Gold became underappreciated, undervalued, under-owned

For a number of years, this column has been predicting that the price of gold would move higher. It is time once again to review the reasons for continuing optimism about future, substantial price increases for this precious metal.

As a background, above all noted should be the significant financial deterioration in the United States. The federal government budget surplus has turned into a massive deficit of nearly $2-trillion, now at a height relative to GDP unequalled since expenditures for the Second World War. Also, the trade and current account deficits reached levels that historically have led to a currency collapse. Then, too, the debt position of individuals attained unsustainable levels, triggering the current business recession.

To overcome those difficulties, the United States has embarked on a major currency debasement, hoping that this flow of “money” will revive the economy. Almost all countries are reluctant to see their currencies appreciate, and thus resist the inevitable fall in the U.S. dollar. Hence, other nations now are debasing their currencies, which will see tangibles, most notably gold, rise in price.

In addition, to combat the business recession, interest rates have been reduced to levels unseen since the 1930s, and adjusted for inflation, they now are at negative interest rates. There has been a strong historical relationship between negative real interest rates and a stronger gold price, as the eventual outcome of negative real interest rates is inflation.

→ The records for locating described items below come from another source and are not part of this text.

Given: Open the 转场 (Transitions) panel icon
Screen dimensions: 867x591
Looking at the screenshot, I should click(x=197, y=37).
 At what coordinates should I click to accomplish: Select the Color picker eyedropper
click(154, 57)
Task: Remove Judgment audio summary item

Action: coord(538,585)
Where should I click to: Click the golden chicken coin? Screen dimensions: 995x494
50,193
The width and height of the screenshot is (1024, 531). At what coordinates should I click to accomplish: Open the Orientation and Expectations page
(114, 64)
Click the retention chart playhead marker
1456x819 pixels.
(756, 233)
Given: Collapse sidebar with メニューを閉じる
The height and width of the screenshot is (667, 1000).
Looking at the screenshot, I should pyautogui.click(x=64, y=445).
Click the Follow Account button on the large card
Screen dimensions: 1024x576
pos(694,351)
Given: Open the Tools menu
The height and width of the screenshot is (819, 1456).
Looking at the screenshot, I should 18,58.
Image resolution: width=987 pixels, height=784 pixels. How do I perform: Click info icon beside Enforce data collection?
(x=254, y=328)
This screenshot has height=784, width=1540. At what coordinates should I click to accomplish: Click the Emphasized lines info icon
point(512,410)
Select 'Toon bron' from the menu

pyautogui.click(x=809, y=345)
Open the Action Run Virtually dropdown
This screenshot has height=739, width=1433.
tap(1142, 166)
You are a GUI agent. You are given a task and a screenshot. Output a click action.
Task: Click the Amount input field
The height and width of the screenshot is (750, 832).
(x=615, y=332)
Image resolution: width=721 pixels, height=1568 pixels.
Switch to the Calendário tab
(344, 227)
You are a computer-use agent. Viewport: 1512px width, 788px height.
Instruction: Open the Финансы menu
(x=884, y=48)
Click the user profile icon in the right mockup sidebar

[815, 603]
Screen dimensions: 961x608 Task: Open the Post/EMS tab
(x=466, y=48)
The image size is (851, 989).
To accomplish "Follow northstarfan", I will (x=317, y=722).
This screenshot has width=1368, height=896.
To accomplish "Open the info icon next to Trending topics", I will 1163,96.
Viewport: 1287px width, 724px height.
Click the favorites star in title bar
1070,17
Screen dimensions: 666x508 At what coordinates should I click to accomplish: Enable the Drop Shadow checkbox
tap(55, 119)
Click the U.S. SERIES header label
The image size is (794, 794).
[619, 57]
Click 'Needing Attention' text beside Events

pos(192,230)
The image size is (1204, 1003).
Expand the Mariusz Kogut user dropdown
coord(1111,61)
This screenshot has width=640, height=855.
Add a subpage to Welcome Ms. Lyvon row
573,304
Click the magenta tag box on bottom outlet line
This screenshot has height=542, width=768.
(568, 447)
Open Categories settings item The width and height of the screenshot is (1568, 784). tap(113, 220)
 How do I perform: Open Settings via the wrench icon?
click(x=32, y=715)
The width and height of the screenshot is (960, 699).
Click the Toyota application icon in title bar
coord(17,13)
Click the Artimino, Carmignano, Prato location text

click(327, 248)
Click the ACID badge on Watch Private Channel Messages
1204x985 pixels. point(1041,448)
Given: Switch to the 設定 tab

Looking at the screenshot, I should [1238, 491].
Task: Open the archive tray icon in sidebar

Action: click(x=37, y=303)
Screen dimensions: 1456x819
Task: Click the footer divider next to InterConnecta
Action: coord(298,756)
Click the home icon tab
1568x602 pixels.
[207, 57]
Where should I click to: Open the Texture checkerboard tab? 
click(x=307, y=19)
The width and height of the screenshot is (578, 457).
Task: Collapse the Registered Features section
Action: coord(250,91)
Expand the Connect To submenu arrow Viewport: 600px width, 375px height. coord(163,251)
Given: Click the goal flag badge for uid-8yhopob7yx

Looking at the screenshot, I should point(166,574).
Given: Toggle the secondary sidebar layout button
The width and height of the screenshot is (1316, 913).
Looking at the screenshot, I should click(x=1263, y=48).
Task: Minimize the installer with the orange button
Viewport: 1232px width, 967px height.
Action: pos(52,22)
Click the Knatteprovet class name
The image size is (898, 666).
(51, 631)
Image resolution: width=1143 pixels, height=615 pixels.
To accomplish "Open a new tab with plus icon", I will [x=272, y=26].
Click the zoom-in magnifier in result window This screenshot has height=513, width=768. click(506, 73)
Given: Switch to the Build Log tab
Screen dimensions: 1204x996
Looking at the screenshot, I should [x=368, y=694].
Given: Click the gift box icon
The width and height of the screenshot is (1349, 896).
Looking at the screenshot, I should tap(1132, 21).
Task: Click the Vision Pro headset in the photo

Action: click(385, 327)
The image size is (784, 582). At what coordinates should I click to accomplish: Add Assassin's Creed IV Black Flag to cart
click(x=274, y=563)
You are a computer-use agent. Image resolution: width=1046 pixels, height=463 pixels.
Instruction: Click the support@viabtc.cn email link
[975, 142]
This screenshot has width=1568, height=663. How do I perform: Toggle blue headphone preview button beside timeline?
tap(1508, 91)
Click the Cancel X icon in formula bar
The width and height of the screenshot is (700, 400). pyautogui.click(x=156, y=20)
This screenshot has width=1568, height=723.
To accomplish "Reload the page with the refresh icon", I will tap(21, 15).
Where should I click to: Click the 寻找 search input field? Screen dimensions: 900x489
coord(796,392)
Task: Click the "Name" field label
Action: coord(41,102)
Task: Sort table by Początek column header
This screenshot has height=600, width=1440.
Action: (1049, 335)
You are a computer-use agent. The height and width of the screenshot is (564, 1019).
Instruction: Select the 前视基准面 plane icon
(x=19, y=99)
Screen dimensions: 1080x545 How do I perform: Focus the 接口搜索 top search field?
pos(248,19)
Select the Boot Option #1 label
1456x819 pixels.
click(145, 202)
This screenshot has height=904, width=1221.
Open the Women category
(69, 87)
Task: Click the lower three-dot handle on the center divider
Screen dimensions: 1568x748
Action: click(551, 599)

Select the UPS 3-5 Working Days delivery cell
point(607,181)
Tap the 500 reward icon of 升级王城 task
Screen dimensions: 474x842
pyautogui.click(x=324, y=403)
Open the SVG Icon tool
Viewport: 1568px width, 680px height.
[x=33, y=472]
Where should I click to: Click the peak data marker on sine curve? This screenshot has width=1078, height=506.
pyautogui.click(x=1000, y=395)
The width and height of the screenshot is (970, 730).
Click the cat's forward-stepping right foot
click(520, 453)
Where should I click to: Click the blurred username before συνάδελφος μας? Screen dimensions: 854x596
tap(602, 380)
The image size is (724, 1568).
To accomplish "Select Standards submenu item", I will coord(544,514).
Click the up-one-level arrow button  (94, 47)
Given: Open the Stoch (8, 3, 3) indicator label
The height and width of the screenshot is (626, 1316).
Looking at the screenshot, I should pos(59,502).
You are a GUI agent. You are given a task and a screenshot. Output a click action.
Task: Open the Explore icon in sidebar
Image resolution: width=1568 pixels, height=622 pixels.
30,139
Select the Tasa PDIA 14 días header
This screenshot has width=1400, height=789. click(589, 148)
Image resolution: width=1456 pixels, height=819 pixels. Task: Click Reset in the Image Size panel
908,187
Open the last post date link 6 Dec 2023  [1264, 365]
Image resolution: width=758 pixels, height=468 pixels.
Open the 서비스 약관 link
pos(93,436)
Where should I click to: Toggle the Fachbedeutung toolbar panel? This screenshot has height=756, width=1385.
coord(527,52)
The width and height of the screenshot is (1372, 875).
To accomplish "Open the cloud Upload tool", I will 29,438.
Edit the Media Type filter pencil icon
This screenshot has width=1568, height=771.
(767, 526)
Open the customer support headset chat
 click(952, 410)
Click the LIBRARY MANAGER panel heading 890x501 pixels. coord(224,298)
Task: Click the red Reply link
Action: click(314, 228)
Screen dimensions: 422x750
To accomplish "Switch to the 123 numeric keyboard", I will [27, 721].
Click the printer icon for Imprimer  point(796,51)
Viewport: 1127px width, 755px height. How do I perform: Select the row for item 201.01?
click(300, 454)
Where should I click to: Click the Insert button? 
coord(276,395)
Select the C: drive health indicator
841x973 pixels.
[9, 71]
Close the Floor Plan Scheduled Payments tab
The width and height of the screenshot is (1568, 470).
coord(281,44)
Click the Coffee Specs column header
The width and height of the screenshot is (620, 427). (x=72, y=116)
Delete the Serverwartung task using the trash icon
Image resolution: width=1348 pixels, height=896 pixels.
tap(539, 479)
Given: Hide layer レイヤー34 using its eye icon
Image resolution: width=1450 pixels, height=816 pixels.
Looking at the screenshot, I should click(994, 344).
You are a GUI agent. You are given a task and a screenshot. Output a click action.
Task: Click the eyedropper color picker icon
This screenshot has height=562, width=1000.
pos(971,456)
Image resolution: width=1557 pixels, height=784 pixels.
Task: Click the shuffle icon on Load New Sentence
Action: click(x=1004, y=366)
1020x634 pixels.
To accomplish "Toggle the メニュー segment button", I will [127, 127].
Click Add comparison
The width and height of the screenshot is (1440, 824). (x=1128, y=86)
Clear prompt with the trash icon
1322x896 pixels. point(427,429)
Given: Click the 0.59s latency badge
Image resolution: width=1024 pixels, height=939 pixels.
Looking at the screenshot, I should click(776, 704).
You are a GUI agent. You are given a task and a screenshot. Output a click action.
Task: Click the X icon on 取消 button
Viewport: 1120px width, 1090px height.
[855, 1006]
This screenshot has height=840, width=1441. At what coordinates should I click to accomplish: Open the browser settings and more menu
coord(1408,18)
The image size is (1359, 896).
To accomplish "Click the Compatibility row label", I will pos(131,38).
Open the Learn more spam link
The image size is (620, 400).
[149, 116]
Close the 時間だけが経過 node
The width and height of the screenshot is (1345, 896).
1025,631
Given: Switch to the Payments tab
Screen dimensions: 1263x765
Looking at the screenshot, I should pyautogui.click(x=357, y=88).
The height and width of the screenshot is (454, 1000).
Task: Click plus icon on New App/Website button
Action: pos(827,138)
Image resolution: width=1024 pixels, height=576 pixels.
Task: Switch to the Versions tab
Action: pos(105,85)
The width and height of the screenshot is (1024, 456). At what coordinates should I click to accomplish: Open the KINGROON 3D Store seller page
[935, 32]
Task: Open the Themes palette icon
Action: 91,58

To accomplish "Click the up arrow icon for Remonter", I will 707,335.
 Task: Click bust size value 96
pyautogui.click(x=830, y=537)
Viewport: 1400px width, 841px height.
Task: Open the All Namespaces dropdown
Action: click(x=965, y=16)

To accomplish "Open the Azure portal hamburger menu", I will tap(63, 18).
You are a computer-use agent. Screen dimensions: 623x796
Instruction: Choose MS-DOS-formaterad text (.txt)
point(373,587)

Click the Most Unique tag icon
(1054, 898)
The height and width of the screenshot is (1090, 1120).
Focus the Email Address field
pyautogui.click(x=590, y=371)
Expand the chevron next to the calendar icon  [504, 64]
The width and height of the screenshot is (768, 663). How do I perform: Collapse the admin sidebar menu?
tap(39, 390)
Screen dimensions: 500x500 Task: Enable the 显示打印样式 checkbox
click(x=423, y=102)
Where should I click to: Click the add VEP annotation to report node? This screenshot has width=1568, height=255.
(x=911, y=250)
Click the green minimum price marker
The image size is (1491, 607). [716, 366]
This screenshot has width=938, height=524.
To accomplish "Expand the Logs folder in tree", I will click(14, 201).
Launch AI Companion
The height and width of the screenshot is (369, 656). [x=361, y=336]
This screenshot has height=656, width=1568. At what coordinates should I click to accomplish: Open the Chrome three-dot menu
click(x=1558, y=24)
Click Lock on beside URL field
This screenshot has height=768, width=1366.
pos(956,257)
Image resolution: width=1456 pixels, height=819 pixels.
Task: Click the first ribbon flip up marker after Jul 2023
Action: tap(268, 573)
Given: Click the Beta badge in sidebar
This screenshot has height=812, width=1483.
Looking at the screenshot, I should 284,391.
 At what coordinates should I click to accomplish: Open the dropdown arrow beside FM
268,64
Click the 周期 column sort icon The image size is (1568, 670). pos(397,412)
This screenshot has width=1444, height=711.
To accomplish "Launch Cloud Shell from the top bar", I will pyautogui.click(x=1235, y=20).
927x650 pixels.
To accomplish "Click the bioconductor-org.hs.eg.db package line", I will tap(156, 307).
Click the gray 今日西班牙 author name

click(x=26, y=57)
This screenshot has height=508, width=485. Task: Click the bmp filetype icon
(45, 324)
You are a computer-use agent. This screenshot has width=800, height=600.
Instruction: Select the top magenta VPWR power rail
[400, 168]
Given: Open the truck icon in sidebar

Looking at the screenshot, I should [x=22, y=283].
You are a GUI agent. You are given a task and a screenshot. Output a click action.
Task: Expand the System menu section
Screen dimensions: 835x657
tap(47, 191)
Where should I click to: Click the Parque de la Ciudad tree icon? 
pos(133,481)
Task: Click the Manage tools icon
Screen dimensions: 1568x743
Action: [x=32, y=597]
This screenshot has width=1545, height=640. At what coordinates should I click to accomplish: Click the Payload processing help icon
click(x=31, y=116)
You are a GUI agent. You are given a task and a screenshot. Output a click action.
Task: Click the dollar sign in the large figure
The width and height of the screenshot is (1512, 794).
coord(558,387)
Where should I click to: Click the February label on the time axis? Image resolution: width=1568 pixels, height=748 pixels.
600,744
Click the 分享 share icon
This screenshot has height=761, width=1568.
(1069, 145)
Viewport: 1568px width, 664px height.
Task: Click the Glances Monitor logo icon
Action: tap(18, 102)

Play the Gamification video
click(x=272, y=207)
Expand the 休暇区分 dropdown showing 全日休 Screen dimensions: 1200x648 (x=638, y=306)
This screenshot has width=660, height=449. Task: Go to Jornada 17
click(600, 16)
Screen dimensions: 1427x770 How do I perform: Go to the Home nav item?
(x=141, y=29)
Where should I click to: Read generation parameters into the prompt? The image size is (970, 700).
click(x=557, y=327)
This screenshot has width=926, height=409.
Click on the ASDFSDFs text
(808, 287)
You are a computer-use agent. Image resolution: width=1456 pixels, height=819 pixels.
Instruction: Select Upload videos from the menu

Banks, hedge funds and some of the public, have flocked to such speculative options as financial derivatives that have been characterized as “weapons of mass financial destruction.” Furthermore, complicated credit swaps have proliferated and all that has added to risks in the entire financial system.

As for gold itself, mine supply is declining, a trend that is certain to continue as exploration costs limit profit possibilities.

Hitherto gold producers and central banks have been selling gold, adding to supply, in the expectation of lower gold prices. Rumors abound that central banks have leased some of their gold to speculators. If banks were to demand that their gold be returned, it could lead to a squeeze, pushing prices much higher.

Some central banks, particularly the Chinese and Russian ones, along with a few in eastern Europe, are likely to increase their purchases of gold now that it is rising. China has been accumulating trillions of U.S. dollars, and has made known its plans to diversify its holding, primarily into gold. Recently, Chinese citizens have been given permission to buy gold, which they have been doing, along with many in India. Gold is undervalued relative to the vast increase in paper money, and is below its historic ratio to the price of oil. It is under-owned by investors.

With supply drying up, inevitably gold prices will rise, perhaps to a spectacular peak.